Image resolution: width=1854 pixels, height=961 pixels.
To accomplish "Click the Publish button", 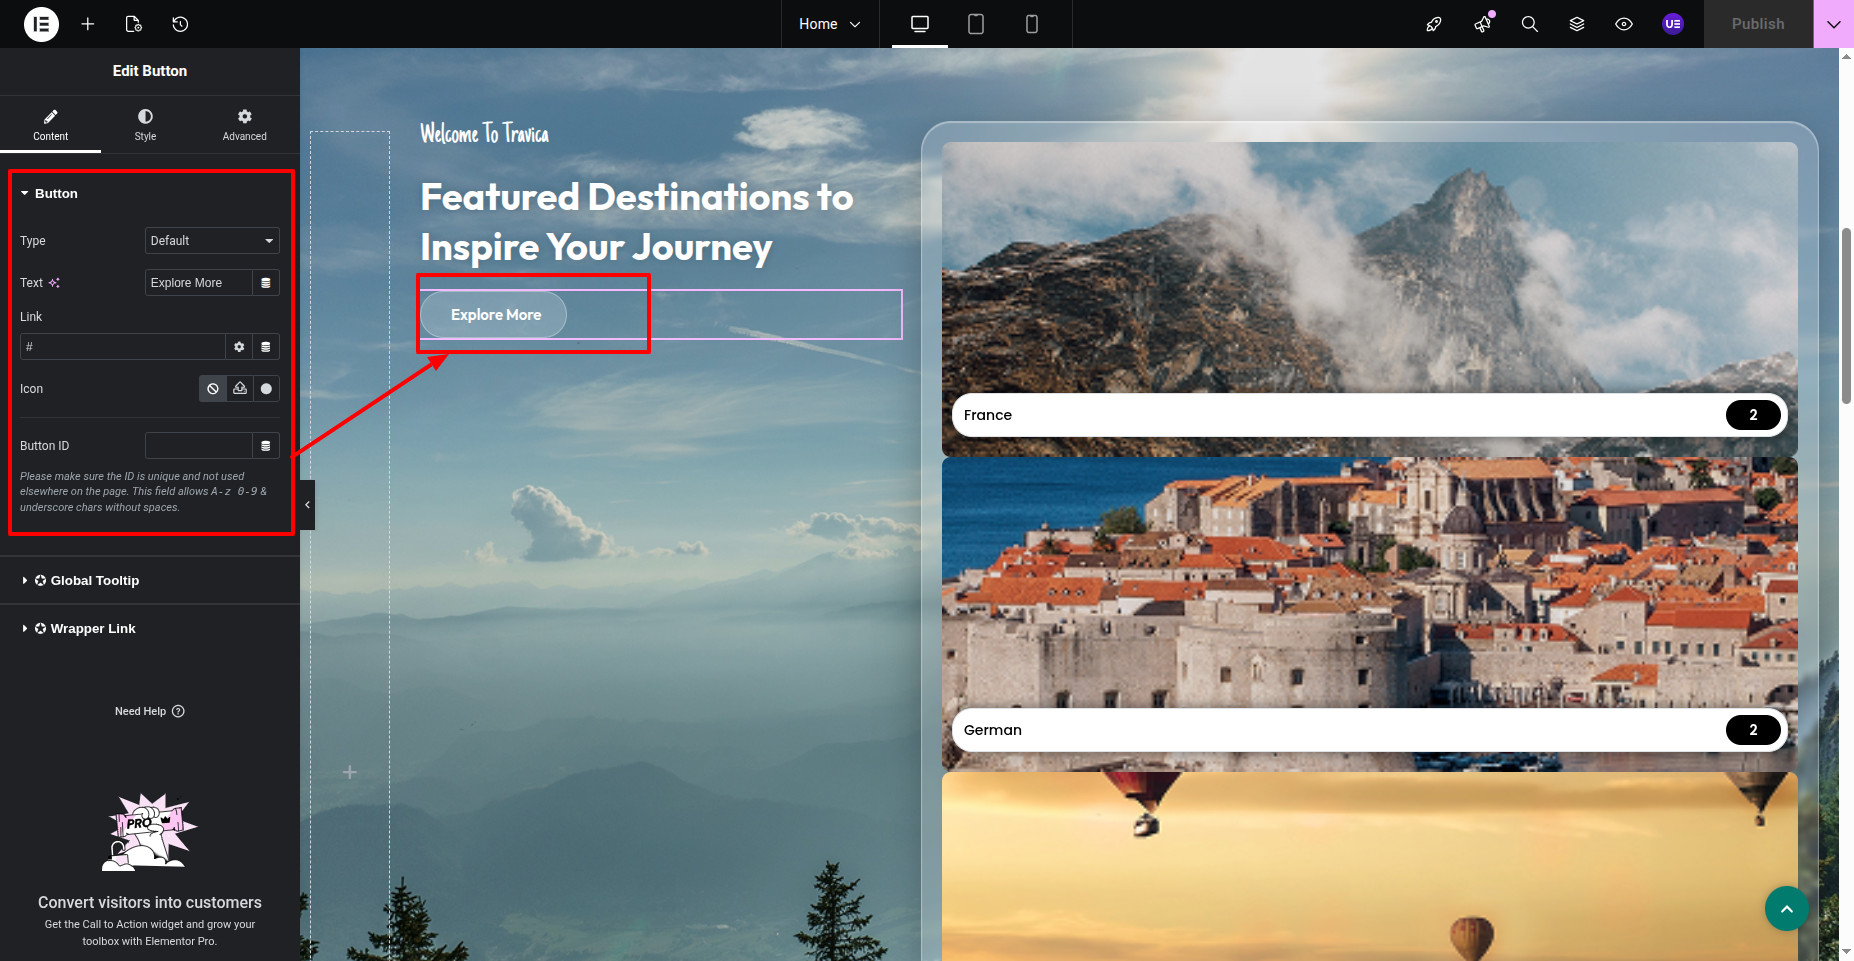I will pyautogui.click(x=1757, y=24).
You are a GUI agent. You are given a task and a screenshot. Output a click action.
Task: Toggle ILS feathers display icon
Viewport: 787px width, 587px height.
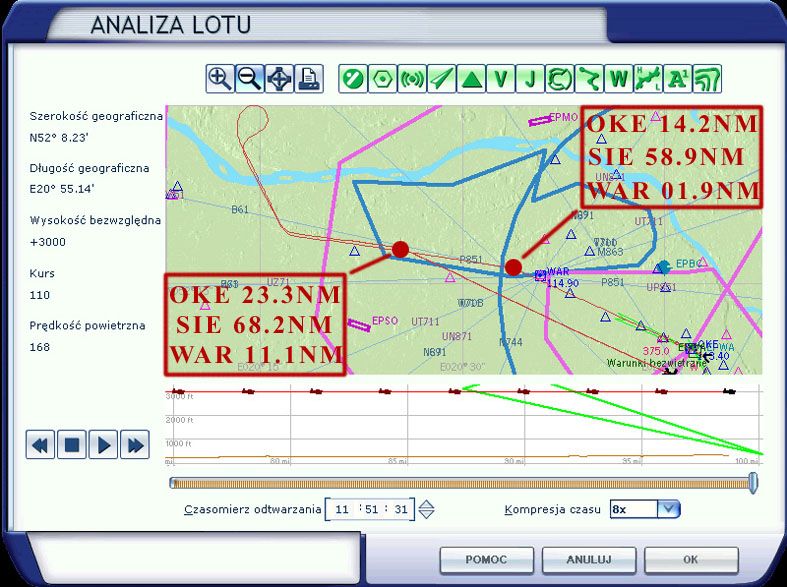point(441,79)
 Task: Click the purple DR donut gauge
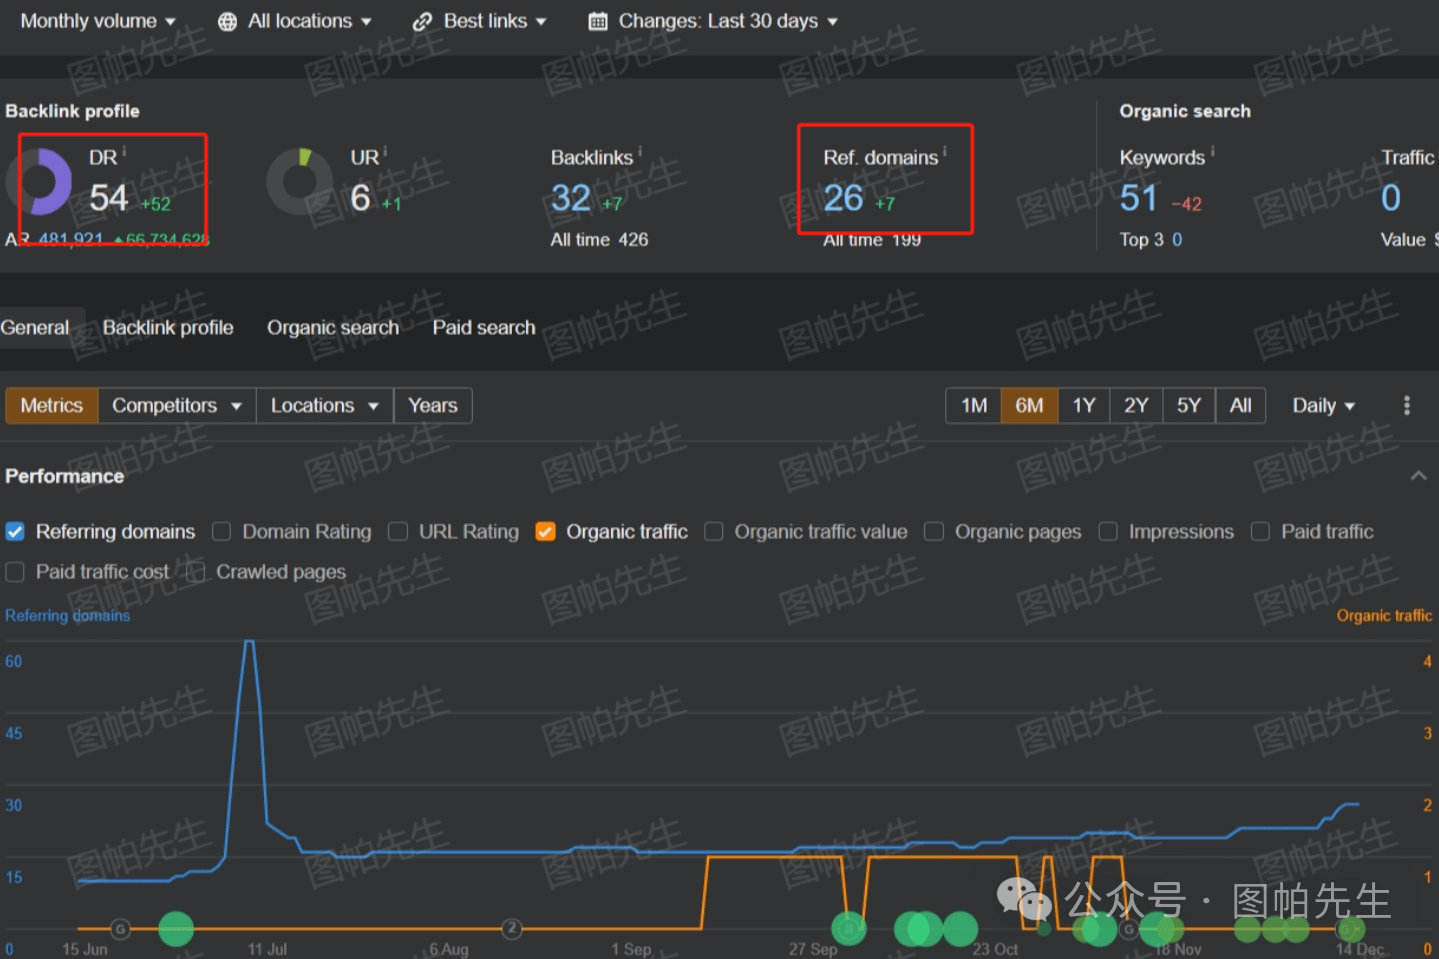tap(40, 182)
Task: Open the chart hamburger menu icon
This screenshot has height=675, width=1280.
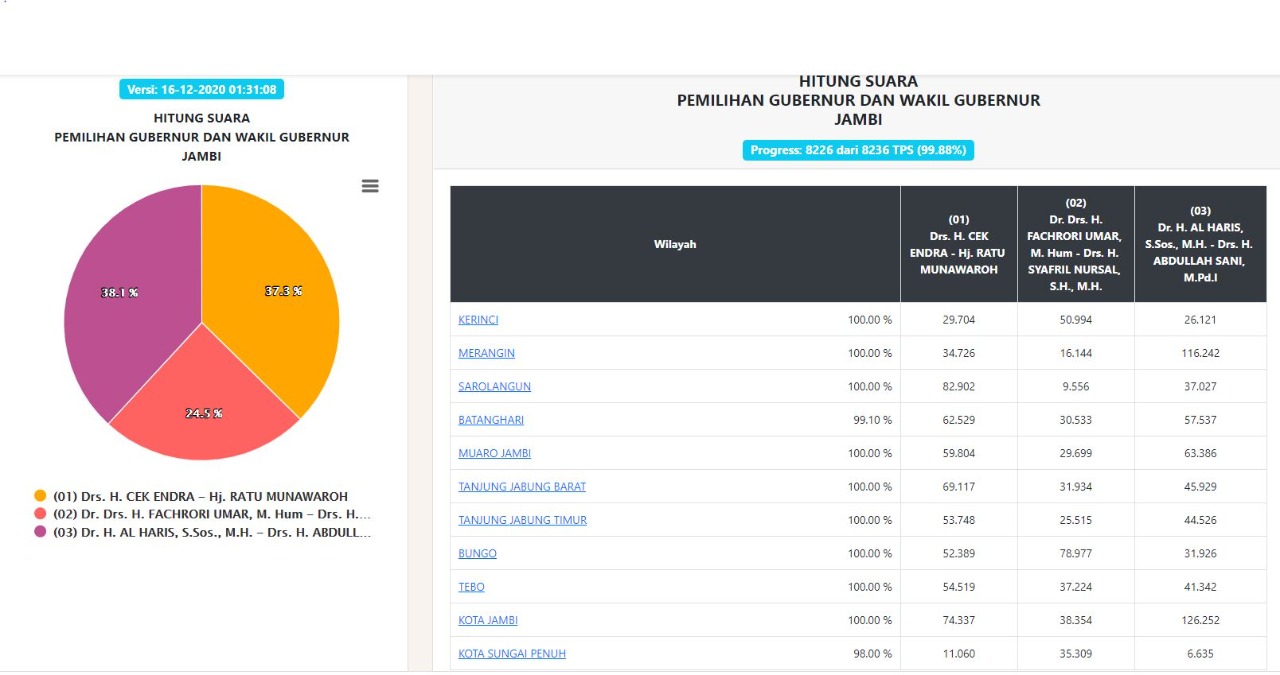Action: [370, 186]

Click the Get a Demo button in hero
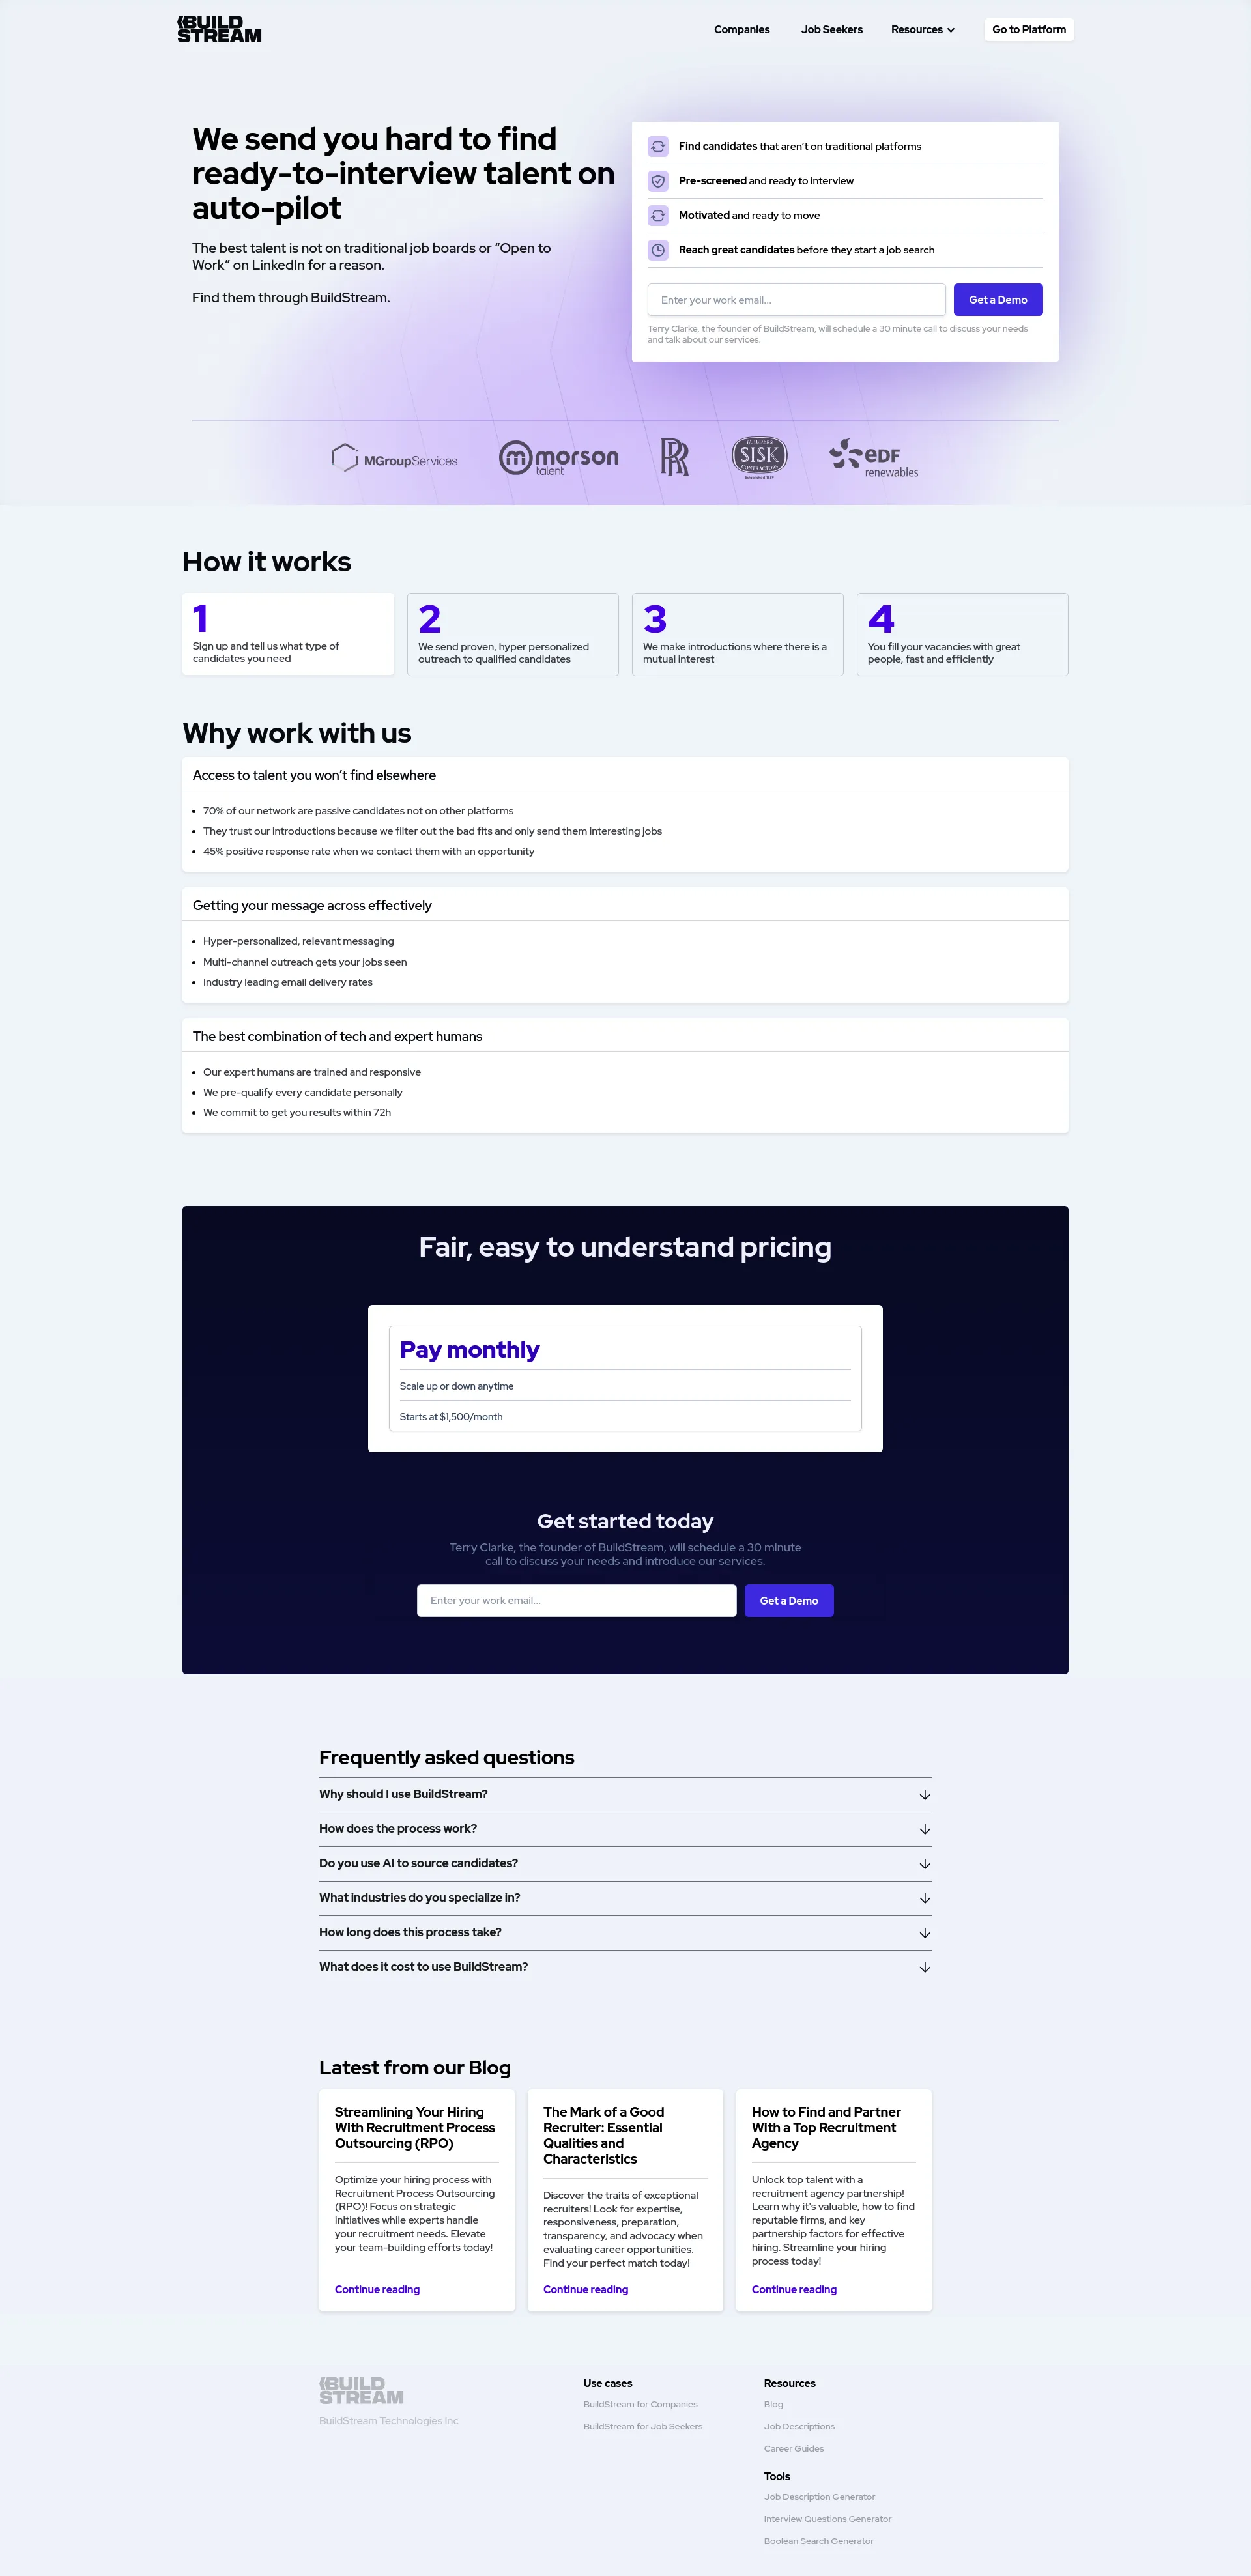pos(998,299)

• • • • • • •

* [REQUIRED TASK] Reproduce the data above word for word, starting at the line that contains "You are a GUI" and continuing through the end of the data. Leave the pictures out.

* [RESULT]
You are a GUI agent. You are given a task and a screenshot. Output a click action.
Task: Toggle ILS feathers display icon
Viewport: 787px width, 587px height.
point(441,79)
 Task: Click the purple DR donut gauge
tap(40, 182)
Task: Open the chart hamburger menu icon
This screenshot has height=675, width=1280.
Action: [370, 186]

Click the Get a Demo button in hero
pos(998,299)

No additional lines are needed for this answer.